3. He made offerings and sacrifices to other gods.“And he made offerings in the Valley of the Son of Hinnom (v. 3, ESV). The phrase, “made offerings” (ESV) is better translated, “burned incense” (NKJV), from the Hebrew, qatar, “To cause incense to smoke” (BDB); “to smoke, i.e. turn into fragrance by fire” (Strong) in the hiphil stem.Ahaz did not just worship Baal. He also worshipped Molech, the god of the Moabites and Ammonites. As part of the ritual worship of Molech, people would offer their children by fire (2 Kings 3:27). They would burn their children as an offering to Molech and Chemosh (MacArthur, 520). What a horrible thing to do! But people will do many unthinkable things in the name of a false god or a false religion.
Jehovah prohibited and condemned these practices in Israel.“And you shall not let any of your descendants pass through the fire to Molech, nor shall you profane the name of your God: I am the LORD.‘You shall not lie with a male as with a woman. It is an abomination” (Leviticus 18:21, NKJV; cf. Deuteronomy 18:9-12). Yet Ahaz “burned his sons as an offering, according to the abominations of the nations whom the LORD drove out before the people of Israel” (v. 3, ESV). Note that he burned incense persistently, according to the hiphil perfect form of the verb, “made” in v. 3. He also burned his sons over a period of time, as seen in the hiphil imperfect form of the verb, “burned” in v. 3. Can you imagine offering your sons several times to a false god?Ahaz’ cruelty is incomparable among the kings of Israel and Judah.
Ahaz also “sacrificed and made offerings on the high places” (v. 4, ESV). The “high places” were “hilltops under large trees (cf. Hos. 4:13).” (MacArthur, 543) The other Israelite kings just tolerated it. Yet this king actively participated in the sacrifices. And he did it passionately, intensely, and willingly (as seen in the piel imperfect form of the verb, zabach). This was the practice of the idolatrous Canaanites, which Ahaz has incorporated in his mind and heart. Ahaz’ religion was a syncretist religion, combining elements of the worship of Jehovah, with that of Molech and Chemosh.

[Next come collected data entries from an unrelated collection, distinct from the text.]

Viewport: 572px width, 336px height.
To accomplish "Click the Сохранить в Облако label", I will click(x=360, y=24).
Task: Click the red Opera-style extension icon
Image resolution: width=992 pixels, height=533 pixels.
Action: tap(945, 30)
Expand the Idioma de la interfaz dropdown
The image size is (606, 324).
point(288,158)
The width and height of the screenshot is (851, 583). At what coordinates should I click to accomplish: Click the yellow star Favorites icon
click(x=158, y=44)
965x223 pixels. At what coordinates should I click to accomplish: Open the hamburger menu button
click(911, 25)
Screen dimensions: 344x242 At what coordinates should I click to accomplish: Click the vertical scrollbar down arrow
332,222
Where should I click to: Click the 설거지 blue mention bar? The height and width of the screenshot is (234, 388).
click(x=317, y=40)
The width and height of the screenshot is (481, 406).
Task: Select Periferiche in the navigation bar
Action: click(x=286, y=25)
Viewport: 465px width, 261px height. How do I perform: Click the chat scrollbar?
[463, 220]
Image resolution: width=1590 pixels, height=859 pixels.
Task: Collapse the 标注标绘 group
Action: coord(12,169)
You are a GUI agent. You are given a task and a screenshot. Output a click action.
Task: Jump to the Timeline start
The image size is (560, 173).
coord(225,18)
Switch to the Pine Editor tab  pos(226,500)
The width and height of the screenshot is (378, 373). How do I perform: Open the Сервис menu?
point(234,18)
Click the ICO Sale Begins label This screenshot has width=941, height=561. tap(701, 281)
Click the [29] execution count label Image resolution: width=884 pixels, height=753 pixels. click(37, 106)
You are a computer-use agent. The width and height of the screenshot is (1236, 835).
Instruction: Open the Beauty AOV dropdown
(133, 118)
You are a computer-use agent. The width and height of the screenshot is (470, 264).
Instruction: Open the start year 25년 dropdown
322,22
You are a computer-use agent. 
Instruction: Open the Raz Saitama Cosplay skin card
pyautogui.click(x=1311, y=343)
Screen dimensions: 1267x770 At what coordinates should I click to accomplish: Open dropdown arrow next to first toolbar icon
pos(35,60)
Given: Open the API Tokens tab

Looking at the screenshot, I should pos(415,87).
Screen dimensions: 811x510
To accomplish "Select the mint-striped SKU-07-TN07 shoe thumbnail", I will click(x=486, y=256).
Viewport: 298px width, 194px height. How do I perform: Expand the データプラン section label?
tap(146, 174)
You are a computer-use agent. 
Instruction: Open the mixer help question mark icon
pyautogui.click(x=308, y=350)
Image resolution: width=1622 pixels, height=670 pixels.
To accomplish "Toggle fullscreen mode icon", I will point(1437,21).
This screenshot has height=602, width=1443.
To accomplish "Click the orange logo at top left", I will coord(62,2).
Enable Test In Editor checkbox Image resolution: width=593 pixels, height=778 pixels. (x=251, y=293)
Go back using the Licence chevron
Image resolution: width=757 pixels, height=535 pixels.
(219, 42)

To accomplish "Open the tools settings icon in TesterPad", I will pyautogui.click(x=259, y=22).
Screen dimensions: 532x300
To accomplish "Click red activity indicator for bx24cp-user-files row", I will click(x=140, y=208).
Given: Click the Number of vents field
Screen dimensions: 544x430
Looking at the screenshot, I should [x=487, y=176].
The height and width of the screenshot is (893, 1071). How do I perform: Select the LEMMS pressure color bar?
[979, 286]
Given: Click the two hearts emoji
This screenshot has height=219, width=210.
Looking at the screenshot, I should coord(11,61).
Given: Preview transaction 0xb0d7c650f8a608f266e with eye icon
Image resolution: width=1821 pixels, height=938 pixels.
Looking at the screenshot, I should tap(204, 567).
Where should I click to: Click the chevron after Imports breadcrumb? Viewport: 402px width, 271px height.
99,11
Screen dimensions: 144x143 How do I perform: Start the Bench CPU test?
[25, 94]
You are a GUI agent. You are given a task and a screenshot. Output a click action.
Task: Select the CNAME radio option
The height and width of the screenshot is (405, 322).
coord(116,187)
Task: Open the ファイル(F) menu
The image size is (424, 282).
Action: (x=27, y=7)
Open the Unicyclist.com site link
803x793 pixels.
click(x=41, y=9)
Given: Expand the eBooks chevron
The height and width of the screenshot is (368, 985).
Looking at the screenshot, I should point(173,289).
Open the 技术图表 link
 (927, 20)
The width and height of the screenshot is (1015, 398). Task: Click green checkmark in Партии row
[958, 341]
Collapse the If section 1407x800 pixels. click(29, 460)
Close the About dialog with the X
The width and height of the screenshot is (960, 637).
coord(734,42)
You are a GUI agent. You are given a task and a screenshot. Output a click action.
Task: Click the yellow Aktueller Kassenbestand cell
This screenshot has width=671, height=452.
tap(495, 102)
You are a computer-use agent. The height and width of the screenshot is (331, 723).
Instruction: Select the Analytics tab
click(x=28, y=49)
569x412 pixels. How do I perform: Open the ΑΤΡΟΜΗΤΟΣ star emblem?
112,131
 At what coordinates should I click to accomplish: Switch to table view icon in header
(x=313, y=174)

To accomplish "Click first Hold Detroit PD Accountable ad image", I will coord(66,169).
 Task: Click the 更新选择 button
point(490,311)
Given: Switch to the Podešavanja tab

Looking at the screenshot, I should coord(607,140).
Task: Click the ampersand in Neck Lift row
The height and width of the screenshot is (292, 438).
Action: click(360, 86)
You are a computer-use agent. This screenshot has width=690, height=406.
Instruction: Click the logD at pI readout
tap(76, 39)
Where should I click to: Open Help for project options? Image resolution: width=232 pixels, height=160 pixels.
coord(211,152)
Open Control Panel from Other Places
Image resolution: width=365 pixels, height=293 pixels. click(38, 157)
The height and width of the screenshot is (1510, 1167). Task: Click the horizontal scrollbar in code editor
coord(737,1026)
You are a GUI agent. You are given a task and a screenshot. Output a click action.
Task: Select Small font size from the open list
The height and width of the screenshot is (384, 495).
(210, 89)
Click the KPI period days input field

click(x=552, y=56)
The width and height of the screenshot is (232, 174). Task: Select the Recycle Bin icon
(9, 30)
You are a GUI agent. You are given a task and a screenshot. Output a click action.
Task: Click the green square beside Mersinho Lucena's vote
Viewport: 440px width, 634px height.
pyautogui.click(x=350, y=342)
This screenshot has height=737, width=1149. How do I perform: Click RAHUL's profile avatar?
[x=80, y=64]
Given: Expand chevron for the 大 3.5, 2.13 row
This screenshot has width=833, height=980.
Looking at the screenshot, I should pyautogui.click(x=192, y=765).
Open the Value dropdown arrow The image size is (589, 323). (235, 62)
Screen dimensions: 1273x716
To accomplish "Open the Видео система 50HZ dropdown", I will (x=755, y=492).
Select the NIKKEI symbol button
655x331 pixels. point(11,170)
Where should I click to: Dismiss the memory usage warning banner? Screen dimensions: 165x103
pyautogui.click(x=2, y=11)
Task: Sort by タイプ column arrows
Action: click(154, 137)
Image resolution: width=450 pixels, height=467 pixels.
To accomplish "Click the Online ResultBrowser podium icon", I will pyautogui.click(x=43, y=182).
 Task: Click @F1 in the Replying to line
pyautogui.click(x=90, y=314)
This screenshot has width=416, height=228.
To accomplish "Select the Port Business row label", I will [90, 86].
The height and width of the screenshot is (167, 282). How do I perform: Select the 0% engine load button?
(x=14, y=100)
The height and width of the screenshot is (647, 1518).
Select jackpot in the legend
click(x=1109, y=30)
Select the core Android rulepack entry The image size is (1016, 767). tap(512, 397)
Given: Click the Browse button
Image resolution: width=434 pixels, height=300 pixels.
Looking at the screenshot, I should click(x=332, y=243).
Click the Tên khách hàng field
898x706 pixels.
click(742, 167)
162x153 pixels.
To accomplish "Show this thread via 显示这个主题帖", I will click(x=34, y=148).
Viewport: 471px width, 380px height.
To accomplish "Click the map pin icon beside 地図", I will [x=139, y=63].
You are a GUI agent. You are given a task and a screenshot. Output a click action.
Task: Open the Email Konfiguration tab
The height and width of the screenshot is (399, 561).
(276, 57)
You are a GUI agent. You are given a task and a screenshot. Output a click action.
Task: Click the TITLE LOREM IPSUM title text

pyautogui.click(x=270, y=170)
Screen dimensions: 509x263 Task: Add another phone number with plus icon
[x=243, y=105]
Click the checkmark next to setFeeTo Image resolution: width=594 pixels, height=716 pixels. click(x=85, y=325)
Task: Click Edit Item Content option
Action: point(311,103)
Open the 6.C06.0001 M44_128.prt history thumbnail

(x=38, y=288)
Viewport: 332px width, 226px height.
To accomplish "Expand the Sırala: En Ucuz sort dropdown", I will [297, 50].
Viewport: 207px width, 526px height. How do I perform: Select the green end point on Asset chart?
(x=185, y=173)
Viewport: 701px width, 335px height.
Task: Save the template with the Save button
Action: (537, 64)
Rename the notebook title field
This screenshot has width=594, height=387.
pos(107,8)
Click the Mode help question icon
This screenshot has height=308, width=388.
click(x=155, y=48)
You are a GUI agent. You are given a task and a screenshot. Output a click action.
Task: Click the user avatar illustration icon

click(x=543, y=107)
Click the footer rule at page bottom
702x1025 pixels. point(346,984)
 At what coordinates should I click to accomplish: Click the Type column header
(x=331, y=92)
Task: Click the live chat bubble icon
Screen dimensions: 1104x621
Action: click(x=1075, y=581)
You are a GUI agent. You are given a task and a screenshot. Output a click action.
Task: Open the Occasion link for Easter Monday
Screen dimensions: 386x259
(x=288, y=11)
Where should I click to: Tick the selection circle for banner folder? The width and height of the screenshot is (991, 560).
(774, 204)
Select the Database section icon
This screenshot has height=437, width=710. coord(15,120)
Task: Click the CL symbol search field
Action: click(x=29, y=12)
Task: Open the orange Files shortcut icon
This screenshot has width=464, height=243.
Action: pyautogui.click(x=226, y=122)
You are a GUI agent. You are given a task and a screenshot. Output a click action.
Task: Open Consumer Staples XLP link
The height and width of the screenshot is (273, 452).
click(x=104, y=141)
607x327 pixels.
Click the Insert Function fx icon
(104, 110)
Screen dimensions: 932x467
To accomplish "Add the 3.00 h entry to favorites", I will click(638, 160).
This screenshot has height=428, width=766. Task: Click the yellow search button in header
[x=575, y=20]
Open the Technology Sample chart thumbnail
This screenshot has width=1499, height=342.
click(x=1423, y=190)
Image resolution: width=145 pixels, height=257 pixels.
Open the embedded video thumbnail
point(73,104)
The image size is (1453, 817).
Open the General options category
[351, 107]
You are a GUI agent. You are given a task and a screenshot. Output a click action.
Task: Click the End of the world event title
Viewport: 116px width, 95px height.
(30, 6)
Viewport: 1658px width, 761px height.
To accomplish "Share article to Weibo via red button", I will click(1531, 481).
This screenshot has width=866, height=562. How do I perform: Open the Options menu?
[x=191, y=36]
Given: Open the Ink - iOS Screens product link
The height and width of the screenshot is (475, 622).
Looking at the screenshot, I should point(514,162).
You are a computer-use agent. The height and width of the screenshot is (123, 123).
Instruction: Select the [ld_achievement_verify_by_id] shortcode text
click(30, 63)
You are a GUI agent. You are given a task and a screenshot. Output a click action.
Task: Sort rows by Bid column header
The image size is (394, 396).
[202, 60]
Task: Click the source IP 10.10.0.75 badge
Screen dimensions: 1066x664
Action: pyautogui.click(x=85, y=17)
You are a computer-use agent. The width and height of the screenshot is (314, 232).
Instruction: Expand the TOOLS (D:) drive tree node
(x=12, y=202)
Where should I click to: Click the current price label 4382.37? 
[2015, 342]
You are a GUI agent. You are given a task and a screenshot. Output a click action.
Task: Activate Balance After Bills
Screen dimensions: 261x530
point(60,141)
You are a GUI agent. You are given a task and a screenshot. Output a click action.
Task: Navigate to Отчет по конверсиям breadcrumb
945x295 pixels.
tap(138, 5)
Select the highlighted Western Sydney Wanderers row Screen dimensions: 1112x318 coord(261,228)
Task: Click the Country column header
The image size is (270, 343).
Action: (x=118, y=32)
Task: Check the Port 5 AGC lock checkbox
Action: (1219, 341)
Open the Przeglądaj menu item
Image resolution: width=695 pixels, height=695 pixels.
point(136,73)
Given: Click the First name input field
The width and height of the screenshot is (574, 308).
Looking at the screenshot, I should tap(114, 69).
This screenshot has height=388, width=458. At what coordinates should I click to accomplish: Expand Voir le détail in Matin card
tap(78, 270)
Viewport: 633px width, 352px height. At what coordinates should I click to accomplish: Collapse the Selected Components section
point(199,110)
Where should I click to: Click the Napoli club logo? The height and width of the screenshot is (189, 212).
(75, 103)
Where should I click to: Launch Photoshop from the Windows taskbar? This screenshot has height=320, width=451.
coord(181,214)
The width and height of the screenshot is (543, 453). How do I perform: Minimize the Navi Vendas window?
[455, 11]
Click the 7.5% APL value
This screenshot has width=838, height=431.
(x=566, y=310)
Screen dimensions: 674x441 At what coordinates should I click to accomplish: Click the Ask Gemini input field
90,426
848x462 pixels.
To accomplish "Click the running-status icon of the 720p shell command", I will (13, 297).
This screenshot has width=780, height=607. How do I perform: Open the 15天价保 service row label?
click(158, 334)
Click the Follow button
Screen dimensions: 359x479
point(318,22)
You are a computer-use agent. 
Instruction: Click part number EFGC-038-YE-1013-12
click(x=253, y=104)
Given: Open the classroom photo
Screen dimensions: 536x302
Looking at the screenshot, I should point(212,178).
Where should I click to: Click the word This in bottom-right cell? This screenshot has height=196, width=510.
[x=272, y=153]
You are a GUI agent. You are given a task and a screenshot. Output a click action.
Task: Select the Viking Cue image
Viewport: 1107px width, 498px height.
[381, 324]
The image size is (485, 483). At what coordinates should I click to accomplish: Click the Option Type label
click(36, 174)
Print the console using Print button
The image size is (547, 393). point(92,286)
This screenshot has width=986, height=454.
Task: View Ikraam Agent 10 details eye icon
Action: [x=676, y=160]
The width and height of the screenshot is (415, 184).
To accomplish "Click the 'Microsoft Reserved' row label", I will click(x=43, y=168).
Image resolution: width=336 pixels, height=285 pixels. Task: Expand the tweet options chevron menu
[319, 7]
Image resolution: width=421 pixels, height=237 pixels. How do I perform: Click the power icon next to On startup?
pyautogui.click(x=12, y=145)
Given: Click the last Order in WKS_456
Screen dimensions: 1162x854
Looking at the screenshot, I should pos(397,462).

It is similar to “Christianity” in the Philippines. The only “Christian” nation in Asia actually incorporates certain aspects of Christianity as well as elements of idolatry and animism, instead of the pure form of New Testament Christianity. Thus, you have the Sto. Nino, who is believed to be the child, Jesus. Never mind that Jesus never left any image of a child to take his place while he is in heaven. Never mind that Jesus is against idolatry. Never mind that nobody ever knew how Jesus looked like. Never mind that God hates any image of God that is made of human hands. The child image of Sto. Nino made of wood is Jesus. Jesus is the Sto. Nino. That’s a good example of idolatrous, syncretist “Christianity” in one of the oldest Catholic cities in the Philippines.